Can you edit these items so that "Password" becomes "Passcode", leaving everything else the same?

### DATA
----

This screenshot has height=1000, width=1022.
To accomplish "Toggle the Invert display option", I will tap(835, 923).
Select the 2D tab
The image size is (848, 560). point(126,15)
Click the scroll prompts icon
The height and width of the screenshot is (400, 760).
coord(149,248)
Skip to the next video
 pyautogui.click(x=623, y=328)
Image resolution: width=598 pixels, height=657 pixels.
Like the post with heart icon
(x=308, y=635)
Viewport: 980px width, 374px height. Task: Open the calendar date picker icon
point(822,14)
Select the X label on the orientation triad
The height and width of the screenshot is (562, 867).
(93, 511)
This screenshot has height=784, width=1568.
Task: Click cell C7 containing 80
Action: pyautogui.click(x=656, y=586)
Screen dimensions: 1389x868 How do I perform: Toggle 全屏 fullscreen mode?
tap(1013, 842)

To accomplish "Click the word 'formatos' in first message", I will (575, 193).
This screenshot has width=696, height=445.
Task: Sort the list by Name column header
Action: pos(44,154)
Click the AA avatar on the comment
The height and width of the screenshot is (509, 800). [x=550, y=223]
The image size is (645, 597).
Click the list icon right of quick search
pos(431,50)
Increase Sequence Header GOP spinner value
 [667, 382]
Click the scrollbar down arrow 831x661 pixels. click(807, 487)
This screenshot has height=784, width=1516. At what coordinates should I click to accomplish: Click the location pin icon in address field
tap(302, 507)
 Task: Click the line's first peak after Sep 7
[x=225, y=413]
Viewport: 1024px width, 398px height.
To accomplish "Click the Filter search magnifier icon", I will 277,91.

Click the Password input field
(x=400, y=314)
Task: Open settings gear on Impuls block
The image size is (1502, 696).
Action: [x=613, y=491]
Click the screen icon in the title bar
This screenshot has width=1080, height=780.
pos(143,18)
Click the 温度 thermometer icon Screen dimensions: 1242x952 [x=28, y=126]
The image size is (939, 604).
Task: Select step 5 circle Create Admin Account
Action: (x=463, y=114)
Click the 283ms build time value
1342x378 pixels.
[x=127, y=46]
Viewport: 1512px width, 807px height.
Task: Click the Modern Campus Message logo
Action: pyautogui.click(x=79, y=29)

----

### WRITTEN RESPONSE
This screenshot has height=1000, width=1022.
To accomplish "Toggle the Invert display option", I will tap(835, 923).
Select the 2D tab
The image size is (848, 560). point(126,15)
Click the scroll prompts icon
The height and width of the screenshot is (400, 760).
coord(149,248)
Skip to the next video
 pyautogui.click(x=623, y=328)
Image resolution: width=598 pixels, height=657 pixels.
Like the post with heart icon
(x=308, y=635)
Viewport: 980px width, 374px height. Task: Open the calendar date picker icon
point(822,14)
Select the X label on the orientation triad
The height and width of the screenshot is (562, 867).
(93, 511)
This screenshot has height=784, width=1568.
Task: Click cell C7 containing 80
Action: pyautogui.click(x=656, y=586)
Screen dimensions: 1389x868 How do I perform: Toggle 全屏 fullscreen mode?
tap(1013, 842)

To accomplish "Click the word 'formatos' in first message", I will (575, 193).
This screenshot has width=696, height=445.
Task: Sort the list by Name column header
Action: pos(44,154)
Click the AA avatar on the comment
The height and width of the screenshot is (509, 800). [x=550, y=223]
The image size is (645, 597).
Click the list icon right of quick search
pos(431,50)
Increase Sequence Header GOP spinner value
 [667, 382]
Click the scrollbar down arrow 831x661 pixels. click(807, 487)
This screenshot has height=784, width=1516. At what coordinates should I click to accomplish: Click the location pin icon in address field
tap(302, 507)
 Task: Click the line's first peak after Sep 7
[x=225, y=413]
Viewport: 1024px width, 398px height.
To accomplish "Click the Filter search magnifier icon", I will 277,91.

Click the Passcode input field
(x=400, y=314)
Task: Open settings gear on Impuls block
The image size is (1502, 696).
Action: [x=613, y=491]
Click the screen icon in the title bar
This screenshot has width=1080, height=780.
pos(143,18)
Click the 温度 thermometer icon Screen dimensions: 1242x952 [x=28, y=126]
The image size is (939, 604).
Task: Select step 5 circle Create Admin Account
Action: (x=463, y=114)
Click the 283ms build time value
1342x378 pixels.
[x=127, y=46]
Viewport: 1512px width, 807px height.
Task: Click the Modern Campus Message logo
Action: pyautogui.click(x=79, y=29)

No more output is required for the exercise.